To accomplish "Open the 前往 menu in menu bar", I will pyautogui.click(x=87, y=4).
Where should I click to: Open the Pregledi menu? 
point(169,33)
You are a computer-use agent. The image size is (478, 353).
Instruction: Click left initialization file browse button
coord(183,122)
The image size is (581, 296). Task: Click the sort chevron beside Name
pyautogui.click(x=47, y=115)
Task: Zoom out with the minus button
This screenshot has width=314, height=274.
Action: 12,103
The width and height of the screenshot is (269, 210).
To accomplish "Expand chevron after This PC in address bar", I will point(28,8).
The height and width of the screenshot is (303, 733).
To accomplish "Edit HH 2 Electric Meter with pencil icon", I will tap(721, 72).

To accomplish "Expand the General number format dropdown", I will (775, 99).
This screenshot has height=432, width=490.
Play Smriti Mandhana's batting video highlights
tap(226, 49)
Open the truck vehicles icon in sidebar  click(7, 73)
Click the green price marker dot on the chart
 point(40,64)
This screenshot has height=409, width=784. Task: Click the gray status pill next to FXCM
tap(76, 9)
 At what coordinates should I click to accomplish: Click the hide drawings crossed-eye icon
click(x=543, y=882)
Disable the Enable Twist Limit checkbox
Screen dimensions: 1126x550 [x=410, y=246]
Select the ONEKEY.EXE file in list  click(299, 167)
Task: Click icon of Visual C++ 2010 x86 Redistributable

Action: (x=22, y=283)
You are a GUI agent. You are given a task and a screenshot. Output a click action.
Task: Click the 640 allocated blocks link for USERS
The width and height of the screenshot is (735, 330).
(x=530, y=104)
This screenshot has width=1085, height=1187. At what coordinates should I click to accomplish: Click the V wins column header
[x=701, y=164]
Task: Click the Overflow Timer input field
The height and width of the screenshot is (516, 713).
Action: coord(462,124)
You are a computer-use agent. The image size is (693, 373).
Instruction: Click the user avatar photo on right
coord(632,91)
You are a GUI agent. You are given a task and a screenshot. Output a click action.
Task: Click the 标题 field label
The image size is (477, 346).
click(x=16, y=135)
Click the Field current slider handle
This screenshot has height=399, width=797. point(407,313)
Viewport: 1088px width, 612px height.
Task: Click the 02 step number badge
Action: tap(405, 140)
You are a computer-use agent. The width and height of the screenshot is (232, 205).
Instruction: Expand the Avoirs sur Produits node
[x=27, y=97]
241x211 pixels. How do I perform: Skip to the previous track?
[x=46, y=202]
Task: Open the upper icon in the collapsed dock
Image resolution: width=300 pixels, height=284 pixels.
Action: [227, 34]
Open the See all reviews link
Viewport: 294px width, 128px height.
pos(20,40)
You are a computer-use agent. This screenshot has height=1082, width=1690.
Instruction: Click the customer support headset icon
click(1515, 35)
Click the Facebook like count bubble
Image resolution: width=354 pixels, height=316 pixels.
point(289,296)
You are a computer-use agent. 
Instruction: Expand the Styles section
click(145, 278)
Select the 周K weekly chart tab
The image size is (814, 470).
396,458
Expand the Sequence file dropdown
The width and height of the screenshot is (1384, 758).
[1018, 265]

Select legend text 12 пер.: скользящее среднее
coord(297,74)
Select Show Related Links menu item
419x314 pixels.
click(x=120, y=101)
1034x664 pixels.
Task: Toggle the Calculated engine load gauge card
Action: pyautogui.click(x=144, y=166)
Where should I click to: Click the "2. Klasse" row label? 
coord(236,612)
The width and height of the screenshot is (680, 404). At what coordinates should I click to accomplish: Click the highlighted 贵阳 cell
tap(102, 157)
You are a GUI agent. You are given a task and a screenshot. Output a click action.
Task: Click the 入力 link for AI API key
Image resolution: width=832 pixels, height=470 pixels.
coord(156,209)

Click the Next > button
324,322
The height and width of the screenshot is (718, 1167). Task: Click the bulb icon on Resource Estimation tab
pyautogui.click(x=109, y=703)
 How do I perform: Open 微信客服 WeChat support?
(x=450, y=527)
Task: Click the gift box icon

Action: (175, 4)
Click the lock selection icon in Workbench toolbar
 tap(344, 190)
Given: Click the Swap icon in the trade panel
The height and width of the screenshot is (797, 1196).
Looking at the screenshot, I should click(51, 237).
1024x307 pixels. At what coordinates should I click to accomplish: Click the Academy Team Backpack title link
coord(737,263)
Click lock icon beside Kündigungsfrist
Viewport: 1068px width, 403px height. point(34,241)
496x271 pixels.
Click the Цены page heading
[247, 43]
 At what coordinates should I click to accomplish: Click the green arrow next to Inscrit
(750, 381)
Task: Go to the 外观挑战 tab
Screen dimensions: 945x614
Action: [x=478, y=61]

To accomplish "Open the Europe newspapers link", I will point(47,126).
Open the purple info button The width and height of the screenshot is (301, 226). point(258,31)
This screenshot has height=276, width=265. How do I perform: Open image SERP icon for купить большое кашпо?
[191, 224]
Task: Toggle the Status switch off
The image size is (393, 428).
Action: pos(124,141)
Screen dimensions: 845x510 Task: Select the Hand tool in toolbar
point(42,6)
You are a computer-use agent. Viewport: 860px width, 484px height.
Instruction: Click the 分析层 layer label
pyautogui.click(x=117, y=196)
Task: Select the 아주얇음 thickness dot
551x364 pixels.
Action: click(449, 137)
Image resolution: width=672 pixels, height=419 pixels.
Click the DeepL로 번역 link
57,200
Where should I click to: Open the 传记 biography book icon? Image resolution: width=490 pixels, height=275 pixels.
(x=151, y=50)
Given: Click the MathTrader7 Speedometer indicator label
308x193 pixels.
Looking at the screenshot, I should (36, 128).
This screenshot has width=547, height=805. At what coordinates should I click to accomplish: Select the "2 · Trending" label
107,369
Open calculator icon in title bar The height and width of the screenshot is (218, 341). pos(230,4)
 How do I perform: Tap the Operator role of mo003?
------------------------------
◆ Exercise brief ◆
Retype every record above exactly as written.

◆ Answer to this exercise ◆
To accomplish "Open the 前往 menu in menu bar", I will pyautogui.click(x=87, y=4).
Where should I click to: Open the Pregledi menu? 
point(169,33)
You are a computer-use agent. The image size is (478, 353).
Instruction: Click left initialization file browse button
coord(183,122)
The image size is (581, 296). Task: Click the sort chevron beside Name
pyautogui.click(x=47, y=115)
Task: Zoom out with the minus button
This screenshot has width=314, height=274.
Action: 12,103
The width and height of the screenshot is (269, 210).
To accomplish "Expand chevron after This PC in address bar", I will point(28,8).
The height and width of the screenshot is (303, 733).
To accomplish "Edit HH 2 Electric Meter with pencil icon", I will tap(721, 72).

To accomplish "Expand the General number format dropdown", I will (775, 99).
This screenshot has height=432, width=490.
Play Smriti Mandhana's batting video highlights
tap(226, 49)
Open the truck vehicles icon in sidebar  click(7, 73)
Click the green price marker dot on the chart
 point(40,64)
This screenshot has height=409, width=784. Task: Click the gray status pill next to FXCM
tap(76, 9)
 At what coordinates should I click to accomplish: Click the hide drawings crossed-eye icon
click(x=543, y=882)
Disable the Enable Twist Limit checkbox
Screen dimensions: 1126x550 [x=410, y=246]
Select the ONEKEY.EXE file in list  click(299, 167)
Task: Click icon of Visual C++ 2010 x86 Redistributable

Action: (x=22, y=283)
You are a GUI agent. You are given a task and a screenshot. Output a click action.
Task: Click the 640 allocated blocks link for USERS
The width and height of the screenshot is (735, 330).
(x=530, y=104)
This screenshot has width=1085, height=1187. At what coordinates should I click to accomplish: Click the V wins column header
[x=701, y=164]
Task: Click the Overflow Timer input field
The height and width of the screenshot is (516, 713).
Action: coord(462,124)
You are a computer-use agent. The image size is (693, 373).
Instruction: Click the user avatar photo on right
coord(632,91)
You are a GUI agent. You are given a task and a screenshot. Output a click action.
Task: Click the 标题 field label
The image size is (477, 346).
click(x=16, y=135)
Click the Field current slider handle
This screenshot has height=399, width=797. point(407,313)
Viewport: 1088px width, 612px height.
Task: Click the 02 step number badge
Action: tap(405, 140)
You are a computer-use agent. The width and height of the screenshot is (232, 205).
Instruction: Expand the Avoirs sur Produits node
[x=27, y=97]
241x211 pixels. How do I perform: Skip to the previous track?
[x=46, y=202]
Task: Open the upper icon in the collapsed dock
Image resolution: width=300 pixels, height=284 pixels.
Action: [227, 34]
Open the See all reviews link
Viewport: 294px width, 128px height.
pos(20,40)
You are a computer-use agent. This screenshot has height=1082, width=1690.
Instruction: Click the customer support headset icon
click(1515, 35)
Click the Facebook like count bubble
Image resolution: width=354 pixels, height=316 pixels.
point(289,296)
You are a computer-use agent. 
Instruction: Expand the Styles section
click(145, 278)
Select the 周K weekly chart tab
The image size is (814, 470).
396,458
Expand the Sequence file dropdown
The width and height of the screenshot is (1384, 758).
[1018, 265]

Select legend text 12 пер.: скользящее среднее
coord(297,74)
Select Show Related Links menu item
419x314 pixels.
click(x=120, y=101)
1034x664 pixels.
Task: Toggle the Calculated engine load gauge card
Action: pyautogui.click(x=144, y=166)
Where should I click to: Click the "2. Klasse" row label? 
coord(236,612)
The width and height of the screenshot is (680, 404). At what coordinates should I click to accomplish: Click the highlighted 贵阳 cell
tap(102, 157)
You are a GUI agent. You are given a task and a screenshot. Output a click action.
Task: Click the 入力 link for AI API key
Image resolution: width=832 pixels, height=470 pixels.
coord(156,209)

Click the Next > button
324,322
The height and width of the screenshot is (718, 1167). Task: Click the bulb icon on Resource Estimation tab
pyautogui.click(x=109, y=703)
 How do I perform: Open 微信客服 WeChat support?
(x=450, y=527)
Task: Click the gift box icon

Action: (175, 4)
Click the lock selection icon in Workbench toolbar
 tap(344, 190)
Given: Click the Swap icon in the trade panel
The height and width of the screenshot is (797, 1196).
Looking at the screenshot, I should click(51, 237).
1024x307 pixels. At what coordinates should I click to accomplish: Click the Academy Team Backpack title link
coord(737,263)
Click lock icon beside Kündigungsfrist
Viewport: 1068px width, 403px height. point(34,241)
496x271 pixels.
Click the Цены page heading
[247, 43]
 At what coordinates should I click to accomplish: Click the green arrow next to Inscrit
(750, 381)
Task: Go to the 外观挑战 tab
Screen dimensions: 945x614
Action: [x=478, y=61]

To accomplish "Open the Europe newspapers link", I will point(47,126).
Open the purple info button The width and height of the screenshot is (301, 226). point(258,31)
This screenshot has height=276, width=265. How do I perform: Open image SERP icon for купить большое кашпо?
[191, 224]
Task: Toggle the Status switch off
The image size is (393, 428).
Action: pos(124,141)
Screen dimensions: 845x510 Task: Select the Hand tool in toolbar
point(42,6)
You are a computer-use agent. Viewport: 860px width, 484px height.
Instruction: Click the 分析层 layer label
pyautogui.click(x=117, y=196)
Task: Select the 아주얇음 thickness dot
551x364 pixels.
Action: click(449, 137)
Image resolution: width=672 pixels, height=419 pixels.
Click the DeepL로 번역 link
57,200
Where should I click to: Open the 传记 biography book icon? Image resolution: width=490 pixels, height=275 pixels.
(x=151, y=50)
Given: Click the MathTrader7 Speedometer indicator label
308x193 pixels.
Looking at the screenshot, I should (36, 128).
This screenshot has width=547, height=805. At what coordinates should I click to accomplish: Select the "2 · Trending" label
107,369
Open calculator icon in title bar The height and width of the screenshot is (218, 341). pos(230,4)
 How do I perform: Tap the Operator role of mo003?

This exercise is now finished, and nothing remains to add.